With Je suis deuxième, JF helps churches shift away from an attraction model to a model where the church is more missional and outward-focused. That includes training people to start church groups within their own homes rather than trying to bring people to a Sunday service at a church building.

French Canadians set apart

Settlers from France were the first Europeans to settle in what is now Quebec and other parts of Canada. After the Seven Years’ War, England took control of the country and most French settlers left or assimilated into the English-speaking culture. Since then, French-speaking Canadians have been a minority people group separated from the dominant culture in Canada.

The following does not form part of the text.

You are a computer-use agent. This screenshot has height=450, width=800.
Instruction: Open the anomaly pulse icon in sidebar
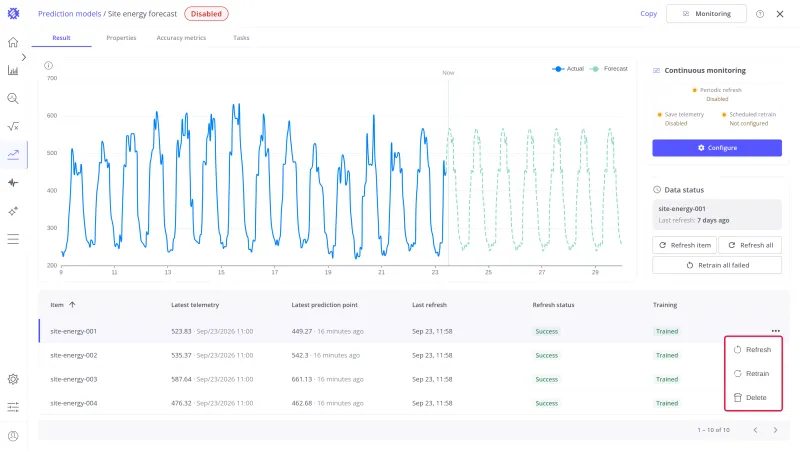(x=13, y=183)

Those who are religious tend to be Catholic, with less than 1% of French Canadians identifying as protestant. That makes French Canadians highly skeptical of any evangelical outreach, often seeing evangelical Christianity as an American thing.

When JF first started partnering with I Am Second, they suggested he take their current testimonies and resources and add French subtitles or translation. But JF knew that wouldn’t work for the French Canadian culture. 

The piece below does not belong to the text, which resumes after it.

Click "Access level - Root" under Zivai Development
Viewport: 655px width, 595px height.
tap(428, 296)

“We can’t do that,” JF says. “It shows a different culture. People are coming from a different background. They have a different understanding of God. And it keeps providing fuel for that perception that evangelicals are Americans.”

It was clear to JF that he needed to avoid those pitfalls and come up with indigenous content featuring French Canadians speaking to their own culture. So he went to work creating new content and resources. Je suis deuxième features testimonials and resources by French Canadians as well as tools that connect people to local churches and evangelists. “The vision is to reshape this national French Canadian identity around Jesus,” JF says.

That contextualization seems to be working. There are 8.5 million French-speaking Canadians in Canada and the videos by Je suis deuxième have been seen 3.5 million times. 

Part of the appeal is the I Am Second formula for testimony videos, which makes it easy for people to relate to the stories. Each video is deeply personal, sharing about the person’s real life experiences and struggles. “Christianity isn’t common with the average person. We have to tell what we have in common. What we have in common is humanity. Then we tell the human story in which all of the sudden, unexpectedly, the story of Jesus happens,” JF says.

Go and share the Gospel

God wants to save, so much so that he sent his own Son to be a sacrifice for our sins. And as Christians, we know how people can be saved: through a relationship with Jesus. Each of us has the opportunity to make an eternal impact on the lives of the people around us.

Jean Francois encourages all Christians to pray, to believe God, and to go share the Gospel. “Pray specifically that God allows you to have a vision that will equip every single believer to be witnesses of Jesus. This is how we create a movement. A movement can’t be done by a few powerful preachers,” JF says. “The vision we have to look for is to create content and strategy that will equip everyone being a believer to be able to share the Gospel.”